Work to complete
Look through the records and copy every line in which "computer" appears.

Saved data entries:
<<<<

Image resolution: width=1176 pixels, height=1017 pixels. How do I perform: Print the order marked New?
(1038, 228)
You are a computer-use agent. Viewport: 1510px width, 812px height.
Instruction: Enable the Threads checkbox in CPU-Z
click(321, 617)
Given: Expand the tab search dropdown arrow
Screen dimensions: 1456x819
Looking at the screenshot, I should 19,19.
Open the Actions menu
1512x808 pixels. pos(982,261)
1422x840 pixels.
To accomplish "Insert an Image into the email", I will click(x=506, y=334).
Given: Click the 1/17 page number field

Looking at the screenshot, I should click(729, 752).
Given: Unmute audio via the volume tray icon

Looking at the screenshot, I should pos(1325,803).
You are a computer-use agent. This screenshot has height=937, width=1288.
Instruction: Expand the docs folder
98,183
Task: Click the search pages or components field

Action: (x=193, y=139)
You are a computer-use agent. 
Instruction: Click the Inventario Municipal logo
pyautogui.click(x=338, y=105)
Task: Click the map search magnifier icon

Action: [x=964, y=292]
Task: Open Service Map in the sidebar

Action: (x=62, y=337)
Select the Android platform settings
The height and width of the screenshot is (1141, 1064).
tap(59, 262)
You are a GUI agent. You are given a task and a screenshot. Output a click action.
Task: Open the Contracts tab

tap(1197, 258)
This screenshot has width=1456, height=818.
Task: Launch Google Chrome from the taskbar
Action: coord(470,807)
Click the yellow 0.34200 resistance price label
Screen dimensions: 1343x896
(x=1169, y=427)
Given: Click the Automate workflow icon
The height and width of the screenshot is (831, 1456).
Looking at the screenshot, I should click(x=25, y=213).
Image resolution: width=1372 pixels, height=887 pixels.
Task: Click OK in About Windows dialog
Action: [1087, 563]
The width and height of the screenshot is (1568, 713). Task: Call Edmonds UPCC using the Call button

>>>>

Solution
You are a computer-use agent. Viewport: 1510px width, 812px height.
You are a computer-use agent. This screenshot has height=937, width=1288.
You are a computer-use agent. 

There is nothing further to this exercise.